Challenge resources:

https://github.com/kg-construct/mapping-challenges/tree/main/challenges/language-map

CG discussion:
https://github.com/kg-construct/mapping-challenges/issues/23

R2RML: The language tag is represented by the rr:language property on a term map. If present, its value must be a valid language tag. ( https://www.w3.org/TR/r2rml/#language-tags )

RML: The language tag can be specified using either a language map or a language property. A specified language tag causes generated literals to be language-tagged plain literals. A language map is represented by the rml:languageMap property on a term map. If present, its value must be a term map. The value generated by the language map is used as a language tag on the created term. ( https://rml.io/specs/rml/#language-tag )

RML Processor: The language of a generated term is defined using following precedence rules: IF there's a language map AND its generated value is a valid language tag, use that value ELSIF there's a language property, use that value; ELSE don't specify the language.

[C1b] Datatype

Challenge resources:

https://github.com/kg-construct/mapping-challenges/tree/main/challenges/datatype-map

CG discussion:

R2RML: A datatypeable term map is a term map with a term type of rr:Literal that does not have a specified language tag. Datatypeable term maps may generate typed literals. The datatype of these literals can be automatically determined based on the SQL datatype of the underlying logical table column (producing a natural RDF literal), or it can be explicitly overridden using rr:datatype (producing a datatype-override RDF literal) whose Its value is an IRI.

RML: RML follows the same behavior as R2RML.
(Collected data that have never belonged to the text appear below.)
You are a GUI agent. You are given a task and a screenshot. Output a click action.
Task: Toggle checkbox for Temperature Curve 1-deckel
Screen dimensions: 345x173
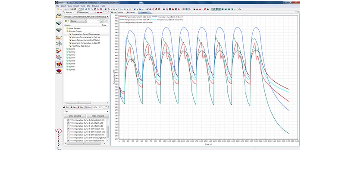68,120
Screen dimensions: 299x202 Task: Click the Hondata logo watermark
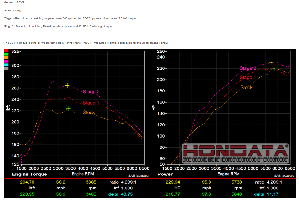pyautogui.click(x=235, y=154)
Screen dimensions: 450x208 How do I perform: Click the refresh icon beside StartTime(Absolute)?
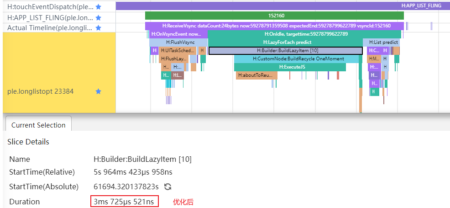pos(167,187)
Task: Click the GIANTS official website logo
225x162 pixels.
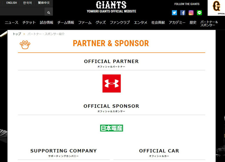Action: tap(111, 7)
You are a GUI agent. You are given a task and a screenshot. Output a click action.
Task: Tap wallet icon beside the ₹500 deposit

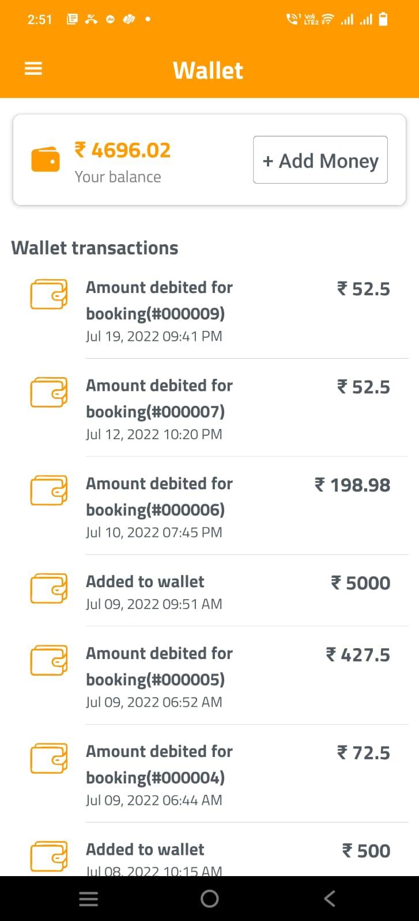pos(49,857)
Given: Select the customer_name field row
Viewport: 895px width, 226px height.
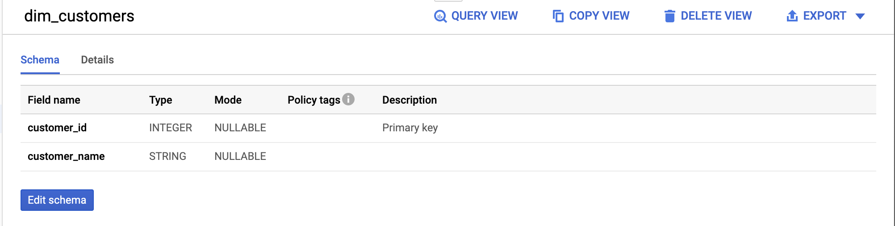Looking at the screenshot, I should coord(66,156).
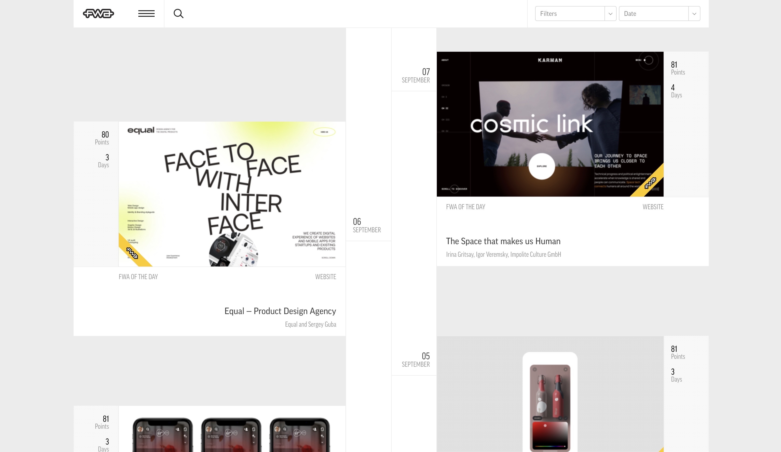Click credit Irina Gritsay, Igor Veremsky, Impolite Culture

pos(503,255)
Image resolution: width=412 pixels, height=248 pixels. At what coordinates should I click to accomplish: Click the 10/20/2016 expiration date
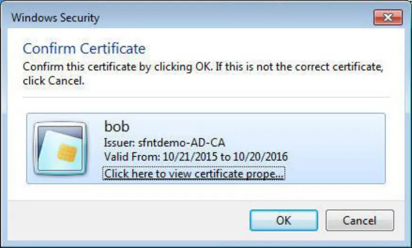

problem: How can we extend the datatype tag so it can be generated considering values from one or more data sources?

related to: [C1a], [C5c]

[C2] Iterators

This challenge refers to iteration patterns.

[C2a] access field outside the iteration

Challenge resources:

https://github.com/kg-construct/mapping-challenges/tree/main/challenges/access-fields-outside-iteration

CG discussion:
https://github.com/kg-construct/mapping-challenges/issues/20

other relevant discussion:
https://github.com/RMLio/rmlmapper-java/issues/28

R2RML: R2RML considers that the default iteration pattern is ‘per line’ of the SQL table

RML: The iteration pattern can be manually defined with the property rml:iterator

RML Processor:

problem: Sometimes it is desired to refer to a data value ‘outside’ the iteration pattern. xR2RML proposes one solution to do that using the "pushDown" property. Are there other alternatives?

related to: [C5]

[C2b] iteration over multi-value references

Challenge resources:

https://github.com/kg-construct/mapping-challenges/issues/20

CG discussion:

R2RML: R2RML considers that the default iteration pattern is ‘per line’ of the SQL table.

RML: The iteration pattern can be manually defined with the property rml:iterator

problem: Sometimes it is desired to iterate over the multiple values that are returned. How could that be possible? How should it be differently defined compared to processing multiple values in the same way?

related to: [C2a], [C3], [C5]

[C3] Multi-Value references

This challenge refers to multi-value references.

[C3a] 1 reference - N values

R2RML: R2RML expects that only one value is returned from a reference to the table.

RML: RML allows multiple values to be returned from a reference to a data source.

RML Processor:

problem: RML fails to give a clear explanation of how the multiple values should be handled. By default multiple RDF terms are expected to be generated by an RML processor. However what happens if each returned value needs to be processed separately? What happens if functions need to be included? What should be the default behavior of an RML processor? Would one need to opt out? If so, when and how?

related to: [C2b], [C4]

Challenge resources:

https://github.com/kg-construct/mapping-challenges/tree/main/challenges/multivalue-references

CG discussion:
https://github.com/kg-construct/mapping-challenges/issues/20 ,
https://github.com/kg-construct/mapping-challenges/issues/19

other relevant discussion:
https://github.com/RMLio/rml-implementation-report/issues/11 ,
https://stackoverflow.com/questions/61751174/is-there-a-solution-in-rml-for-multiple-complex-entities-in-one-data-element-ce

[C3b] multi-value references for language/datatype tags

R2RML:

RML:

problem: What happens when multiple values are returned and language tags need to be applied? What happens when multiple values are returned and different languages tags need to be applied?

related to: [C2b], [C3a]

Challenge resources:
https://github.com/kg-construct/mapping-challenges/tree/main/challenges/generate-multiple-values

CG discussion:
https://github.com/kg-construct/mapping-challenges/issues/10

other relevant discussion:
https://github.com/RMLio/rmlmapper-java/issues/65

[C4] RDF Collections and Containers

This challenge refers to RDF collections and containers.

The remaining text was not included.